I'm working on a dataset in which the first replicate of each group is one batch and the second replicate is in a second batch. After checking the PCA
plot and seeing the batch effect in PC1, I used removeBatchEffect
function from limma to subtract the batch effect from my count data. Then, using PCA gives me a plot that doesn't seem to have any apparent batch effect left! However, it is recommended not to use batch effect correction for differential gene analysis but use the batch variable along with the group variable in constructing the model.matrix
. So, I did that, ran limma/voom
on the normalized counts, and extracted differentially expressed genes. However, when I'm trying to make a heatmap from the DEGs, I still see that the samples from different batches are clustered separately, instead of seeing the clustering of replicates of the same sample.

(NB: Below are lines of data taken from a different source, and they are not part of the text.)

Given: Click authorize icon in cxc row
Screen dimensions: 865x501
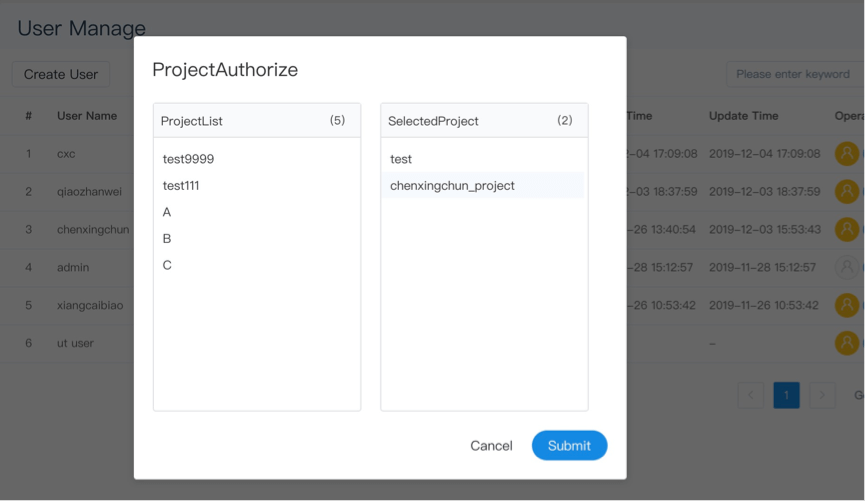Looking at the screenshot, I should (846, 154).
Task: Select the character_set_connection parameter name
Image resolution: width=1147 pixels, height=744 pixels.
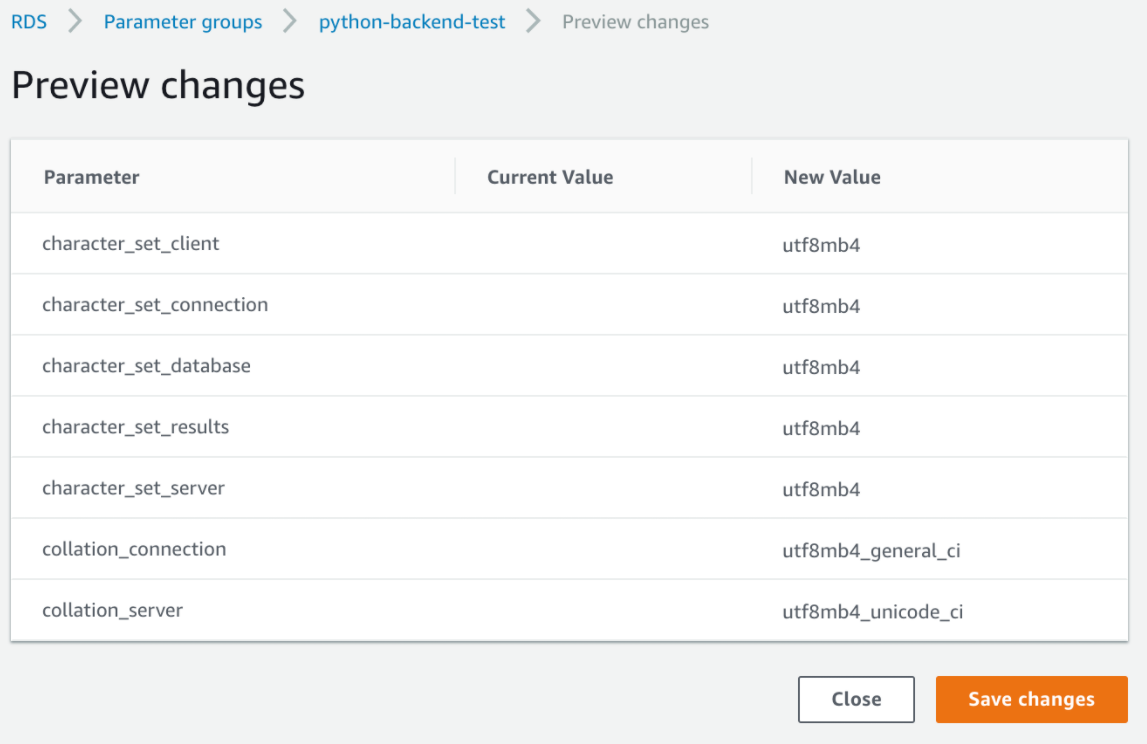Action: coord(155,304)
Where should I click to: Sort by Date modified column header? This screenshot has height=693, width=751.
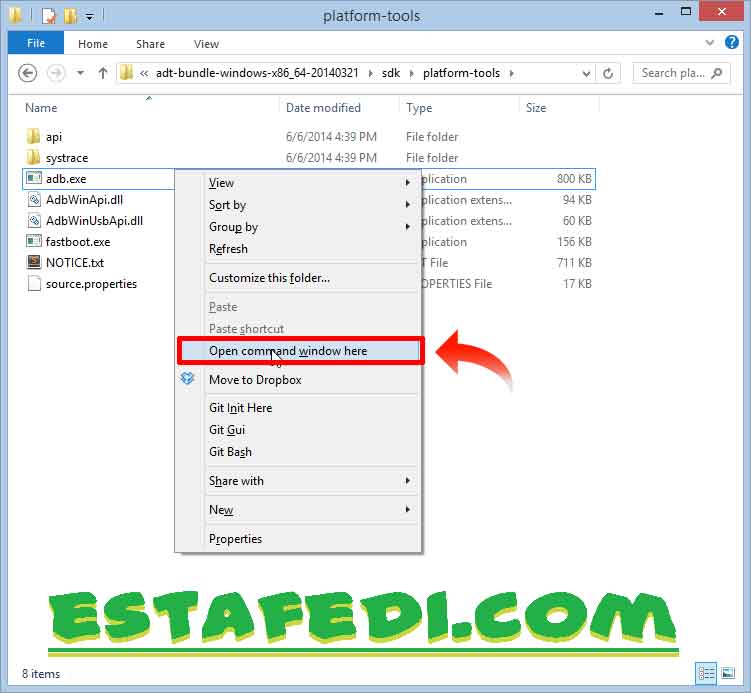[323, 108]
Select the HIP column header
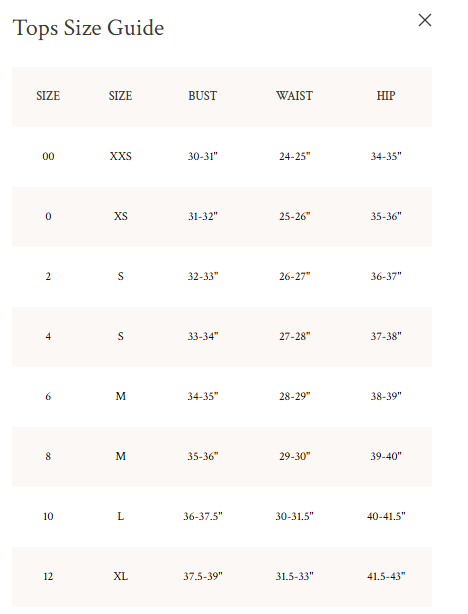This screenshot has width=468, height=614. tap(386, 96)
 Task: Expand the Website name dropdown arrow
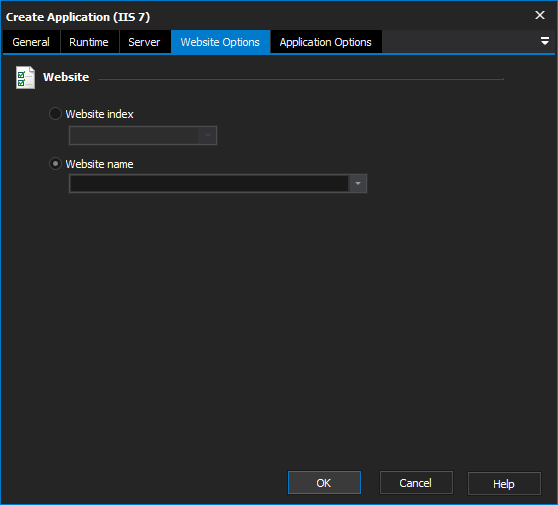point(358,184)
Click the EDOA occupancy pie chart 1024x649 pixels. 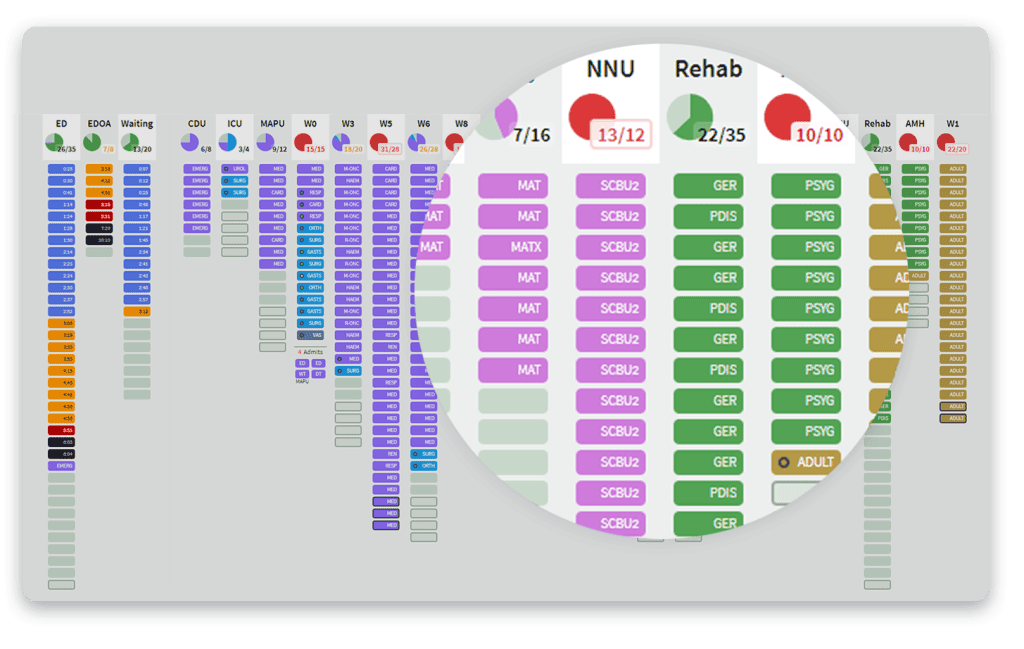point(92,143)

So, my question is whether I should use removeBatchEffect
on the count data from DEGs and then use the transformed dataset for heatmaps or there is another way to fix this?
1 Answer
It is indeed true that for the DE analysis one should include batch into the formula to avoid changing the original counts. Still, for everything else such as plotting heatmaps use of removeBatchEffects
is perfectly fine and (at least to me) a standard and well-accepted procedure. It essentially does not matter what you use to correct for the batch effect for the counts you use downstream. Results will probably be similar. Combat-Seq
from the sva package is a recent adaptation of ComBat specifically for RNA-seq which (from what I understand) better deals with the integer-count nature of the data. This operates on raw counts and avoids the infamous negative values that happen at times with both limma
and Combat
. After applying ComBat-Seq
on your raw counts you can normalize them as usual with edgeR (or any tool you like) and then make the heatmaps. See https://github.com/zhangyuqing/ComBat-seq. The DE results still should come from the normal DE pipeline with batch as covariate as discussed above.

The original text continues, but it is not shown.